I've written exactly one fantasy novel. It didn't go well. Clearly, this makes me qualified to write a post about writing fantasy, so I'm going to use my wide knowledge gained through reading YA fantasy novels and give you a handy guide to writing the perfect bestseller fantasy novel.

What You'll Need:
  • 1 orphan boy with extraordinary skill, power, and luck
  • 2 dead parents 
  • 1 smart-and-sassy princess who don't need no man 
  • 1 sarcastic and single best friend
  • a handful of Elders 
  • a Prophecy of Evilness or something 
  • 1 Dark Lord *insert unpronounceable name here*
  • many evil minions
  • a world that's kinda like medieval Europe but, you know, not really??? No substitutes, ever.

Step 1: Watch Lord of the Rings 


If you read the book you'll get all the worldbuilding clues and miss out on Orlando Bloom, which no one wants to do.
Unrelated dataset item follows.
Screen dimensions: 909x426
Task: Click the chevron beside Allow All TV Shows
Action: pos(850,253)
Stick to the movie; it'll give you all the advice you need and prove that you do indeed need that race of semi-intelligent, monster-ish minions that look horribly deformed, smell like rotting flesh, speak in gravelly tones, and can be slaughtered in droves without any remorse from Our Brave Hero. 
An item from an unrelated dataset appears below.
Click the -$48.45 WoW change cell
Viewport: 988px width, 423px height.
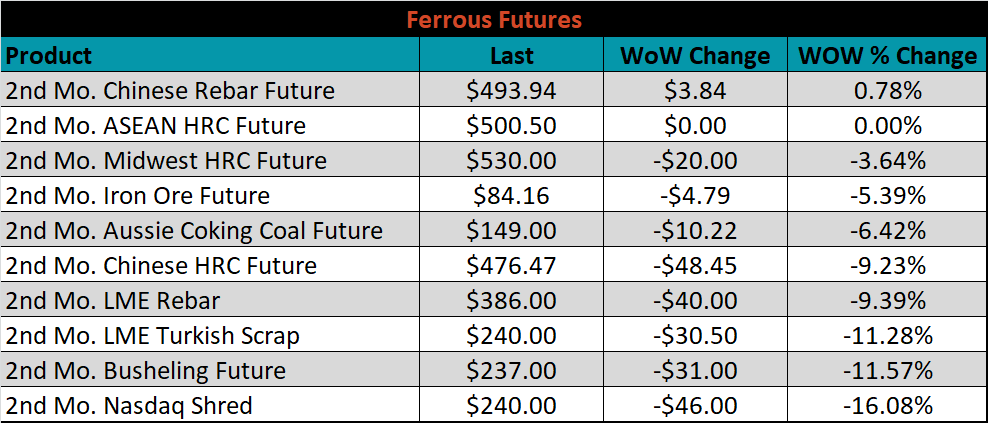[x=695, y=265]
Step 2: Orphan Boy Has Special Powers 


People will only see it coming if they've reading every other popular fantasy series ever, which surely they haven't. Also, how else is he going to become famous, able to fight off enemies, and no longer adorkably clumsy? He needs those special powers, fellow author. It takes too long if he has to work for it. 

Step 3: Dramatic Prophecy + Quest

Funny the lord of the rings legolas hobbits best thing ever gif

You'll get nowhere without THE QUEST. THE QUEST, I tell you! Nevermind the plot holes in THE QUEST; you need it anyway. Preferably this step will include sarcastic best friend and the princess, who hates your hero right now because she's obviously being unreasonable. Don't worry, after chapters of pointless angst they'll suddenly discover feelings. 
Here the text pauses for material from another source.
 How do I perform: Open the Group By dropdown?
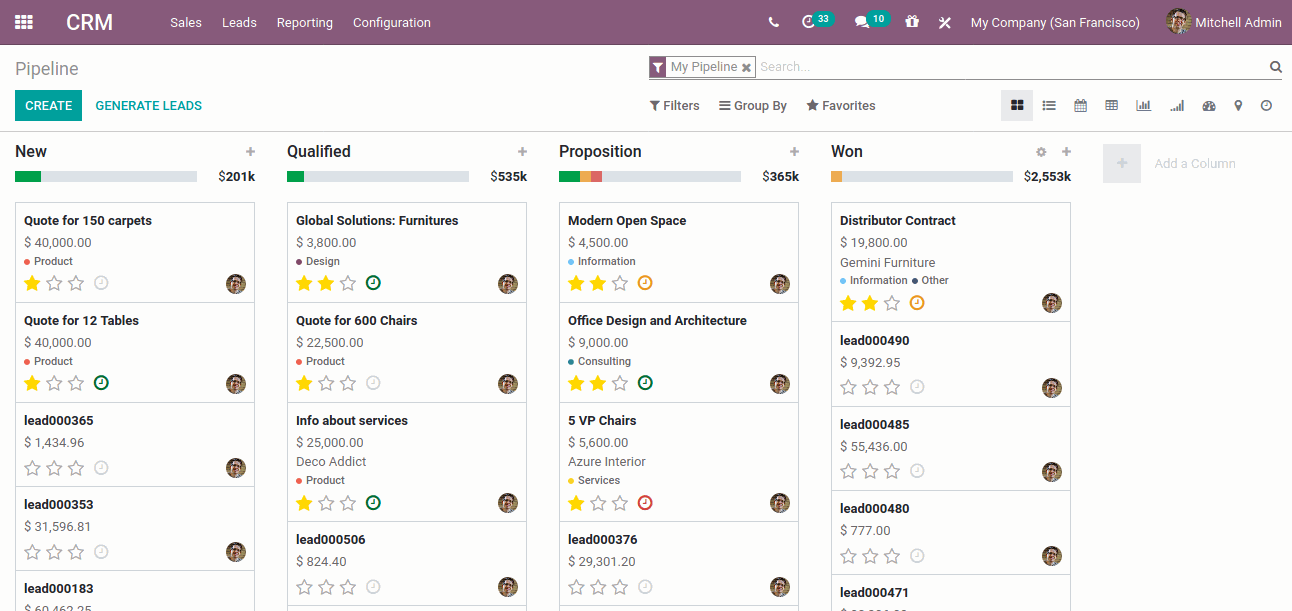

Step 4: Dark Lord Wants Them Dead/Is Going To Destroy Everything And Ruin The Party 

At this point I just feel the need to fit in as many Orlando Bloom gifs as possible. 

Never mind why the Dark Lord is there or why he wants them dead. IT WORKS, OKAY? No one will question you as long as he has an evil laugh, wears a black cape, makes poor choices in regards to captives, thinks himself too good for things like logic, and has a super-rad battle ax or something. 

Step 5: Kill The Wise Old Mentor 

Cue the angst and moping. 
Everyone will cry because they totally cared. Including your Orphan Boy. He'll cry too, but don't worry, he'll be over death of any kind in like two chapters anyway. Just don't forget the oath of revenge. 

Step 6: BATTLE 


The more confusing, watered-down, and over-dramatic the better. 

Step 7: The Hero's Gonna Fail -- Cue Deus Ex Machina


Convenient, just like the way people never run out of arrows or horses never get tired. 

Step 8: Showdown with The Dark Lord

I don't know if you noticed but I'm having fun here. 

Again, we don't know why the Dark Lord is so angry, or why he's facing the Orphan Boy himself. 

Probably because his minions are so conveniently incompetent and he didn't notice this when he picked them up in the first place. 

Bonus Points: Your Hero (who wins, of course) conquers some limitation to himself or his powers just in time to slay Dark Lord, who will scream as he falls down the cliff or whatever. 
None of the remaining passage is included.